*YOUR OBJECTIVE:* Transcribe the full listing word for word, leaving nothing out.

[Opening RECORDS FOR THE EXERCISE section]

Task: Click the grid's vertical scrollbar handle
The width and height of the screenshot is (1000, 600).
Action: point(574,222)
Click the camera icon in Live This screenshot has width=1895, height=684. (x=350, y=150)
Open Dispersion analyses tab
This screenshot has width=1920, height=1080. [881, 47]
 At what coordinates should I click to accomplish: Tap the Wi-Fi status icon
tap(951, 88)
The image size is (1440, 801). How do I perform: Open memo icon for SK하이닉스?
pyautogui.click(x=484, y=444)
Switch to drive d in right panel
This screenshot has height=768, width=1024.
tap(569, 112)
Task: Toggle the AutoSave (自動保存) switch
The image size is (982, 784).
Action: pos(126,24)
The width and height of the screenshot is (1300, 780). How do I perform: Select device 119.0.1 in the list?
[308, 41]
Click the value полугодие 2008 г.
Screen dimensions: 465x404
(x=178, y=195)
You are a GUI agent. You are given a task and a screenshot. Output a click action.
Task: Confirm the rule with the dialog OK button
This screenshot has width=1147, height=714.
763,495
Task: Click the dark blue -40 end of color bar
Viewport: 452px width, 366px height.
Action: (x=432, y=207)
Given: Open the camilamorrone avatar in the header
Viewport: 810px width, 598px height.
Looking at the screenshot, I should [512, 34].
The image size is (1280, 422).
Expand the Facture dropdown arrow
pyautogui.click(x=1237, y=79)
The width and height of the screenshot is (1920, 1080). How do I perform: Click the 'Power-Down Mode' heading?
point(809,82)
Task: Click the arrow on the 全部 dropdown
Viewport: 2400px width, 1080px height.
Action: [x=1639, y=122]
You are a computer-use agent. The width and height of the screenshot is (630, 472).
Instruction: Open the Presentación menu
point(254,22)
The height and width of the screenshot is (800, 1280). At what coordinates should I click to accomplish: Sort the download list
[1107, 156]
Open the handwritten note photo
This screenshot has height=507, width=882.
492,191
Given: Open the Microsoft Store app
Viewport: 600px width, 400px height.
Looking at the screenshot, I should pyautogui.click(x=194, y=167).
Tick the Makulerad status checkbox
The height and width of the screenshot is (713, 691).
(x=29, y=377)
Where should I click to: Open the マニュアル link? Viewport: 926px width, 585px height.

[Closing RECORDS FOR THE EXERCISE section]

*YOUR RESPONSE:*
Task: Click the grid's vertical scrollbar handle
The width and height of the screenshot is (1000, 600).
Action: point(574,222)
Click the camera icon in Live This screenshot has width=1895, height=684. (x=350, y=150)
Open Dispersion analyses tab
This screenshot has width=1920, height=1080. [881, 47]
 At what coordinates should I click to accomplish: Tap the Wi-Fi status icon
tap(951, 88)
The image size is (1440, 801). How do I perform: Open memo icon for SK하이닉스?
pyautogui.click(x=484, y=444)
Switch to drive d in right panel
This screenshot has height=768, width=1024.
tap(569, 112)
Task: Toggle the AutoSave (自動保存) switch
The image size is (982, 784).
Action: pos(126,24)
The width and height of the screenshot is (1300, 780). How do I perform: Select device 119.0.1 in the list?
[308, 41]
Click the value полугодие 2008 г.
Screen dimensions: 465x404
(x=178, y=195)
You are a GUI agent. You are given a task and a screenshot. Output a click action.
Task: Confirm the rule with the dialog OK button
This screenshot has width=1147, height=714.
763,495
Task: Click the dark blue -40 end of color bar
Viewport: 452px width, 366px height.
Action: (x=432, y=207)
Given: Open the camilamorrone avatar in the header
Viewport: 810px width, 598px height.
Looking at the screenshot, I should [512, 34].
The image size is (1280, 422).
Expand the Facture dropdown arrow
pyautogui.click(x=1237, y=79)
The width and height of the screenshot is (1920, 1080). How do I perform: Click the 'Power-Down Mode' heading?
point(809,82)
Task: Click the arrow on the 全部 dropdown
Viewport: 2400px width, 1080px height.
Action: [x=1639, y=122]
You are a computer-use agent. The width and height of the screenshot is (630, 472).
Instruction: Open the Presentación menu
point(254,22)
The height and width of the screenshot is (800, 1280). At what coordinates should I click to accomplish: Sort the download list
[1107, 156]
Open the handwritten note photo
This screenshot has height=507, width=882.
492,191
Given: Open the Microsoft Store app
Viewport: 600px width, 400px height.
Looking at the screenshot, I should pyautogui.click(x=194, y=167).
Tick the Makulerad status checkbox
The height and width of the screenshot is (713, 691).
(x=29, y=377)
Where should I click to: Open the マニュアル link? Viewport: 926px width, 585px height.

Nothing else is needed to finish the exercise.